Même problème pour l'avancement de l'enquête. Le narrateur le dit lui-même, l'équipe est harassée, déprimée et vraiment démotivée. Et bizarrement, cette ambiance morne et terne a déteint sur moi. Là où, à l'accoutumée, je me sens exaltée lors d'un rebondissement dans l'enquête, je me suis retrouvée, comme les coéquipiers du héros, vaguement satisfaite de l'avancement des choses.
Je n'ai pas tellement adhéré au dénouement de cette histoire, qui s'est fait à mon goût trop rapidement par rapport au reste de l'enquête. On construit fébrilement un château de cartes, trouvant des stratagèmes pour qu'il résiste aux assauts du vent (toutes les preuves acculant Sobieski, même lorsque Corso doute lui-même), pour au final le détruire et se dire que l'on va faire tout autre chose. Tiens, des dominos par exemple. C'est exactement ce qui se produit à la fin : un enchaînement logique de faits et de découvertes qui expliquent tout, qui entraîne une réaction en chaîne. Tout s'inscrit dans une telle logique que l'on se demande comment le héros n'a pas pensé plus tôt à se rendre dans les familles d'accueil de ses victimes, afin de faire le lien entre elles deux. Et la chute, la révélation "choc" était pour moi trop évidente et ne faisait en rien avancer la construction du récit. Malheureusement, elle a vraiment résonné en moi comme la chute qui devait me faire tomber de haut. Sauf que ce sentiment ne doit en aucun cas intervenir. Tout doit se faire dans l'inconscient du lecteur, et le manque de subtilité évident à casser en moi cet effet.
Pour terminer sur les points négatifs de ce roman, je parlerais de la narration.
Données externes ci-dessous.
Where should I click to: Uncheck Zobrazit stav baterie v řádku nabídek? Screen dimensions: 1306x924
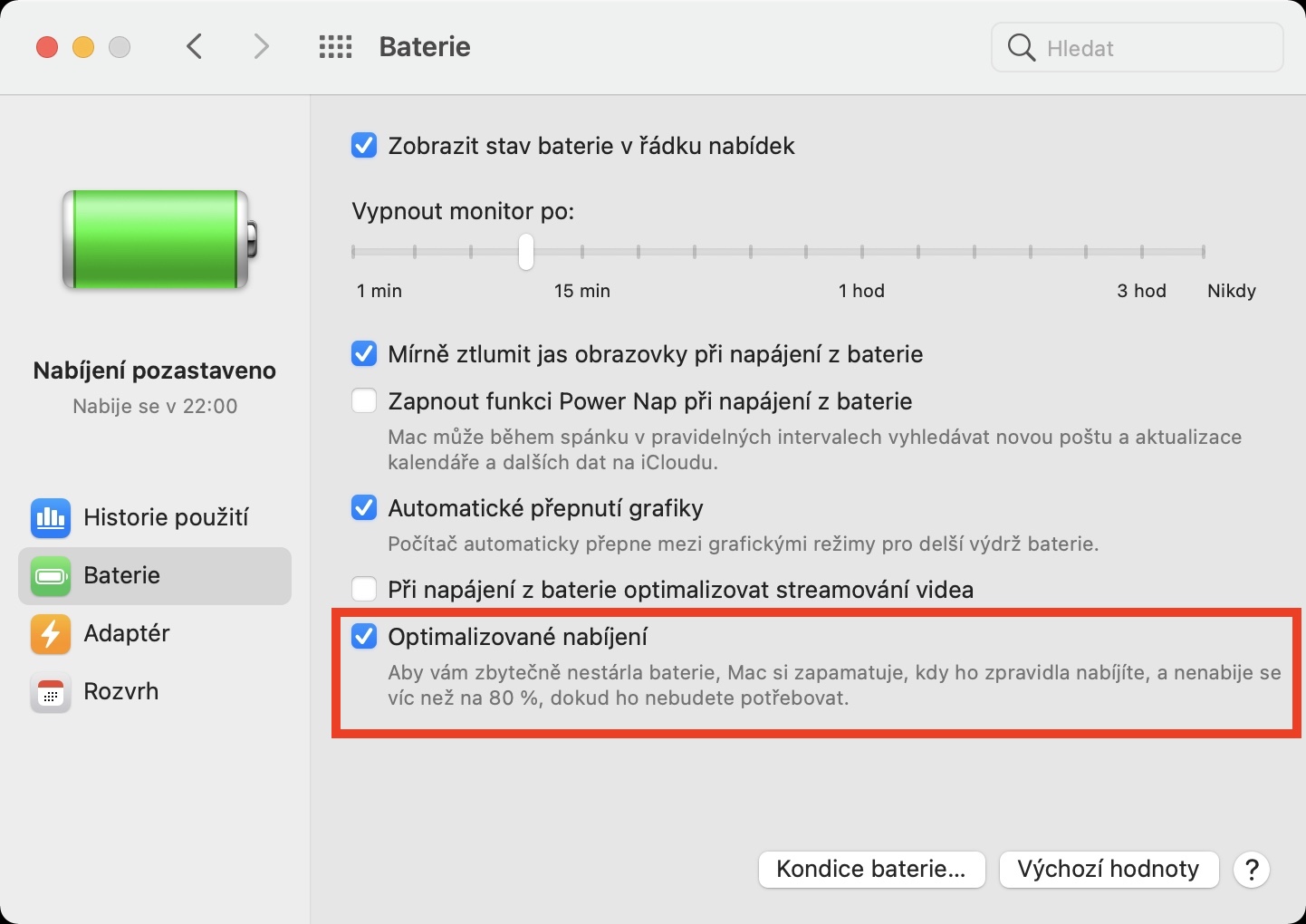tap(364, 146)
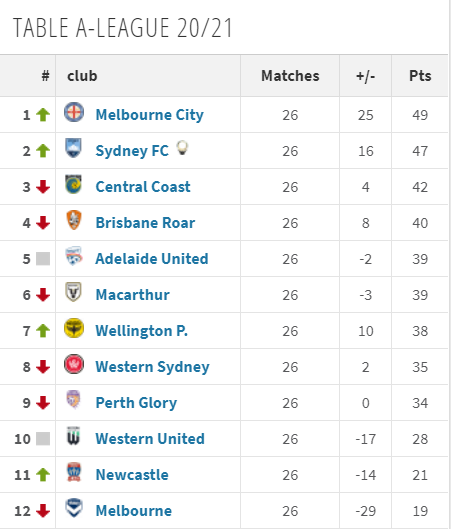Click the red down arrow at rank 12
This screenshot has width=451, height=529.
pyautogui.click(x=43, y=511)
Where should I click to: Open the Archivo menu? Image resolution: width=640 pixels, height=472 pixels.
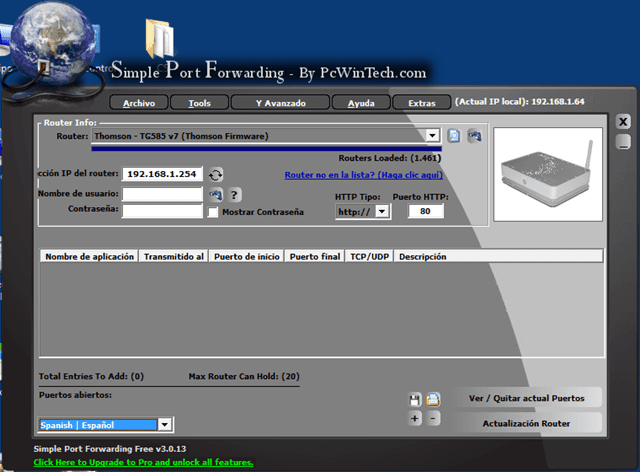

Ce point de vue est évidemment suggestif au plus haut point, mais j'abhorre la vulgarité dans la narration. Je la trouve appréciable lorsqu'elle intervient à bon escient dans les dialogues (l'élocution d'un personnage nous apprend souvent beaucoup sur lui-même), mais je la trouve déplacée, et même grotesque au sein même d'une narration, d'autant plus lorsqu'il s'agit d'un point de vue externe. Fort heureusement, elle se tarit à mesure qu'avance l'intrigue, laissant place cette fois au style simple et épuré que j'apprécie chez J.C. Grangé.
Malgré tout cela, j'ai tout de même dévoré ce roman en une nuit (mais c'est peut-être mon incapacité à fermer un livre une fois ouvert qui parle). L'intrigue m'a plu, les personnages aussi, même si la vie privée de Corso donnait lieu à des chapitres moins prenants


(jusqu'à ce que l'on en sache plus sur les hobbies de son ex-femme en terme de sexualité, ce qui donne un peu de piquant, et rajoute une dimension sympa à l'enquête, une inquiétude pour sa sphère privée).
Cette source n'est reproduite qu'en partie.